Lika Bezchastnova, uma querida amiga e proprietária do Dizyngoff, disse-me depois da greve: “Nunca me senti assim antes, mas estamos a perder a esperança de que a guerra acabe a nosso favor. Estamos a sentir-nos impotentes. Chegámos a um ponto em que não nos sentimos protegidos nem apoiados pelo Ocidente. E eu não quero continuar a sentir-me assim”.

Oleksandra Kovalchuk, diretora-adjunta do Museu Nacional de Belas Artes de Odessa (até agora poupado pelos mísseis russos) disse-me: “Apesar de termos visto o perigo que se tornou noutras partes da Ucrânia no último ano e meio, incluindo ataques dirigidos ao património cultural, não estávamos preparados para algo desta dimensão em Odessa - cinco instituições culturais atingidas por ondas de choque”.

---------------

### Tarefa proposta
Por favor, prossiga o excerto sobre os ataques russos a Odessa a partir da última frase apresentada.

### Dados brutos
---------------

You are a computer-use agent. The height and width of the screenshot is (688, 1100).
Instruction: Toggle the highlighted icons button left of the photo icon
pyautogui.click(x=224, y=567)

---------------

### Resposta esperada
“É intenso, desolador e muito doloroso para todos”, acrescentou. “Estas instituições são muito importantes para nós: visitamo-las desde crianças. Vê-los ser atingidos foi uma coisa muito, muito dolorosa. Era difícil imaginar que os russos fossem assim tão bárbaros para atacar o centro de Odessa. Mas são”.

A Catedral da Transfiguração é a maior igreja de Odessa. Foi consagrada em 1809 e destruída durante a era soviética em 1936, antes de ser reconstruída quando a Ucrânia se tornou uma nação independente em 1991. AP Photos

Para colocar as coisas em perspetiva, Laura Ballman, comentadora geopolítica sediada nos Estados Unidos e especialista em bens culturais em tempo de guerra, afirmou que estes ataques a património cultural de valor incalculável devem ser vistos sob um prisma semelhante ao da destruição da Estátua da Liberdade em Nova Iorque ou da Torre Eiffel em Paris. “Constitui um genocídio cultural”, disse recentemente ao nosso podcast “Global Impact”.

O museu de arte de Odessa fica perto das zonas de armazenamento de cereais do porto principal, pelo que é especialmente vulnerável. Kovalchuk diz-me que a sua equipa está a correr para proteger as obras de arte.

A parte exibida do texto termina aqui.